Because of a poor design choice in an otherwise well designed platform (at least in the case of Deno).


>React is just as fast as anything else

React rendering can get very very slow. A classical example are inputs that update very slowly when you type something. "Best practices" lead us many times to this when we round-trip the whole state from input change event, to global store object, immutable changes and back to the input. You can fight it with React.memo and by just mutating the state in-place.

Recently, I found valtio helpful as it allows to hook React components to rendering for parts of the global state.

Also all this useEffect(), useLayoutEffect(), and when it's not enough useEffectEvent() [1] and useEvent().

[1] https://react.dev/reference/react/experimental_useEffectEven...

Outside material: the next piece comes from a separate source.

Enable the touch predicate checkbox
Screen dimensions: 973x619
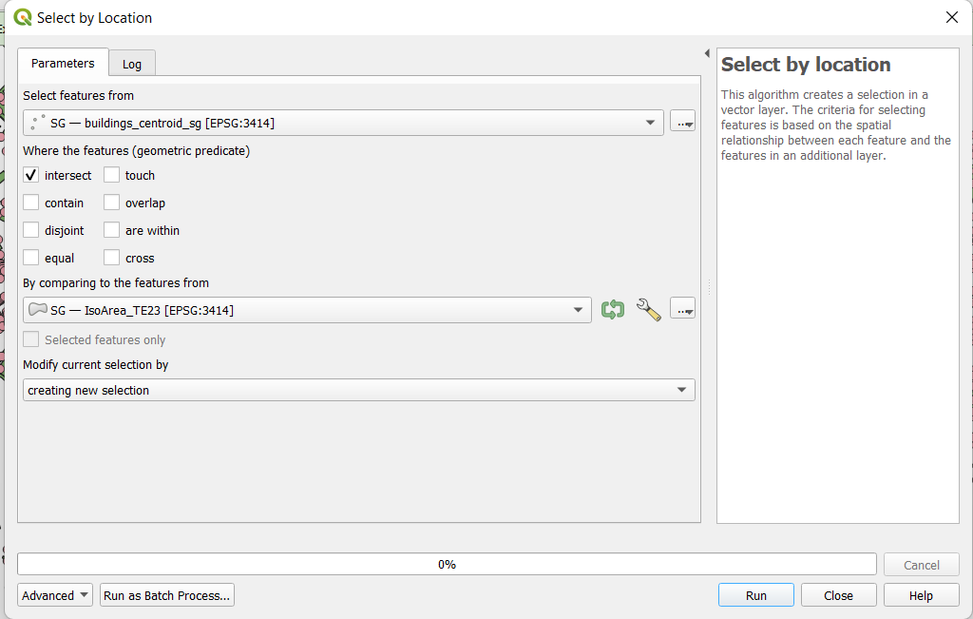pyautogui.click(x=112, y=175)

>What's fast offering that other don't?

When you go to the page:

- first line: "Adaptive..."

- second line: "The adaptive..."

- third line: "...adapt..."

Then the next block:

- "flexible and adaptable"

>FAST provides an innovative theming system called Adaptive UI, which builds design system properties that designers use every day directly into every component.

Then the next block is an example where you can change neutral color, accent color, saturation, border radius, stroke width and density of all components in a frame on the fly.

>like bootstrap, tailwind, chakra, material, semanticui,

In order to adapt all components you have to

- in bootstrap edit SCSS variables

- in tailwind edit tailwind.config.js and probably use CSS variables for the utility classes you use

- in chakra override global CSS styles in the style object

- in material v3 define your own baseline and dynamic color schemes

- in semantic UI override CSS in your theme.config.

But it seems only tailwind with CSS variables allows to change styles on-the-fly, i.e. more than just toggle between light and dark mode.

*edit:* formatting


I really enjoy using GitHub, TypeScript, and VS Code. These are some my most favorite tools.

But Azure DevOps and Microsoft Teams make me think that the Microsoft engineers working on these products absolutely don't care and they probably don't need to care, and the companies using these products also don't care.

Popularity and dominance are criteria for success. Their success, but not necessarily your success. If the product is by Microsoft you have to look more than twice if it's a good product or if it's close to self-sabotage when you use it.